L’illusione iniziale – Solskjaer ebbe un grande avvio, poi ha tenuto la barra più o meno dritta per un anno e mezzo, prima di implodere – di aver ricreato un fantomatico dna United è sfiorita in modo malinconico, dando il via a una nuova era di fermento e turbamenti. Negli ultimi due anni sono avvenuti i seguenti avvenimenti, eccoli riassunti in breve: l’arrivo anticipato di Rangnick e il suo passo indietro altrettanto anticipato; le polemiche sul ruolo che avrebbe avuto il tecnico tedesco e sul suo dietrofront; l’avvio, l’esplosione apparente e ora le prime crepe del progetto Ten Hag. Come scritto da The Athletic in un articolo piuttosto illuminante, a Old Trafford «hanno operato in modo esattamente contrario rispetto al Manchester City: Ferran Soriano e Txiki Beguiristain sono stati chiamati per avviare un nuovo progetto e perché erano i migliori dirigenti calcistici al mondo, non perché avessero qualcosa a che fare con la storia della squadra». Il problema, in fondo, è tutto qui: guardando primariamente verso il passato, il Manchester United ha sprecato tempo. E così non è riuscito a individuare/inserire quelle nuove professionalità che nel calcio di oggi sono necessarie perché una squadra possa essere competitiva.
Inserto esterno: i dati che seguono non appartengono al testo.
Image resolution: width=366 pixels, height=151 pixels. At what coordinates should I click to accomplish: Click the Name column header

Da quando è arrivato a Old Trafford, alla vigilia della stagione 2022/23, Erik ten Hag ha messo insieme 45 vittorie, nove pareggi e sconfitte, tra cui quella nella finale della FA Cup contro il Manchester City (Richard Heathcote/Getty Images)
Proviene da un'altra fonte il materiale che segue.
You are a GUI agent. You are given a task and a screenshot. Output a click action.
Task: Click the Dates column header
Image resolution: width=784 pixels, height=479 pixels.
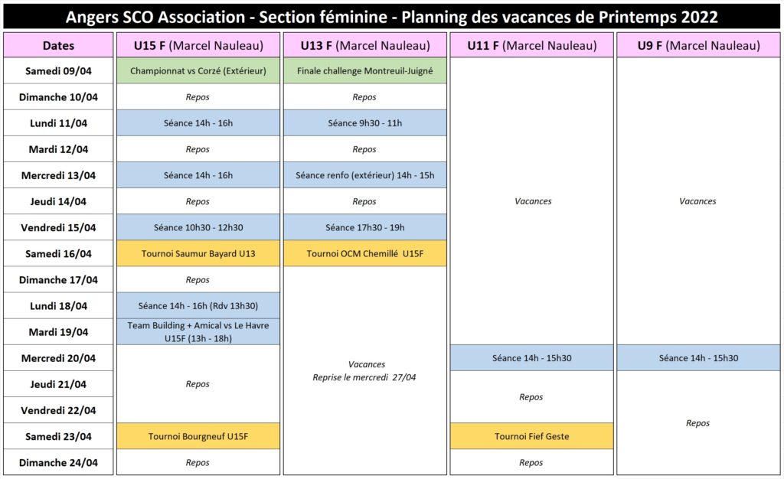[58, 45]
L’ambiente del Manchester United, inteso come multiverso che si muove dentro e intorno al club, riflette esattamente queste dinamiche gestionali, comunicative e di rapporti. Negli uffici di Old Trafford è come se non si rendessero conto di come funzioni il tempo, del fatto che si tratti di un’entità crudele che passa e cambia le cose, fino a distruggerle. E fanno di tutto per combatterlo, il tempo. Al punto da risultare teneri: Nicky Butt, cresciuto con i vari Beckham e Scholes e Giggs e Gary Neville e Phil Neville nella Class Of ’92, ha deciso di lasciare il suo incarico di allenatore delle giovanili perché «a un certo punto sono successe delle cose dentro il nostro club»; Tony Whelan, ex calciatore e preparatore classe 1952, ha raccontato che «qui è cambiato tutto, una volta lo United era un luogo fiorente, giocatori e allenatori avevano il dna della squadra che gli ardeva dentro. Oggi invece è un ambiente freddo: ci hanno strappato il cuore e l’anima via dal petto, troppe persone sono arrivate per imprimere la loro filosofia, senza alcun rispetto per la cultura e la storia del club».

Al Manchester United, è evidente, non si sta combattendo la solita, infinita battaglia tra identità storico-calcistica e modernità iper-capitalista. È qualcosa di più: parliamo di veri e propri atti di resistenza, di un’evidente incapacità nell’accettare non tanto le novità, quanto l’invecchiamento inevitabile di un modello, la sua usura naturale, prima ancora che il suo fallimento. E sono gli stessi dirigenti del Manchester United a perpetrare in questi errori: certo, non possono fermare un nugolo di commentatori e opinionisti – primi tra tutti Paul Scholes e Patrice Evra – che continuano ad andare in tv per rivangare aneddoti e concetti vecchi di venti o trent’anni, ma forse potrebbero anche evitare di intervistare Gary Neville e fargli dire quanto è importante l’inserimento Steve McClaren nello staff di Ten Hag, ovviamente perché il tecnico olandese «ha bisogno di qualcuno al suo fianco che possa parlargli di cosa significa il Manchester United, dei diversi stadi, degli arbitri, delle differenze culturali tra il calcio inglese e altri contesti». In questo momento Gary Neville, tra l’altro, non ha alcun ruolo ufficiale all’interno del club. Magari l’intervista a Sir Alex Ferguson sulla prima stagione con Ten Hag in panchina ha un po’ più di senso, in fondo parliamo di un allenatore da leggenda che è anche un ambasciatore ufficiale della società. Il punto, però, è proprio questo: fin quando il Manchester United non si emanciperà dalla necessità di ricevere certi visti d’approvazione, non sarà mai davvero libero di costruire il suo futuro. In fondo anche la tradizione, a volte, può essere una trappola.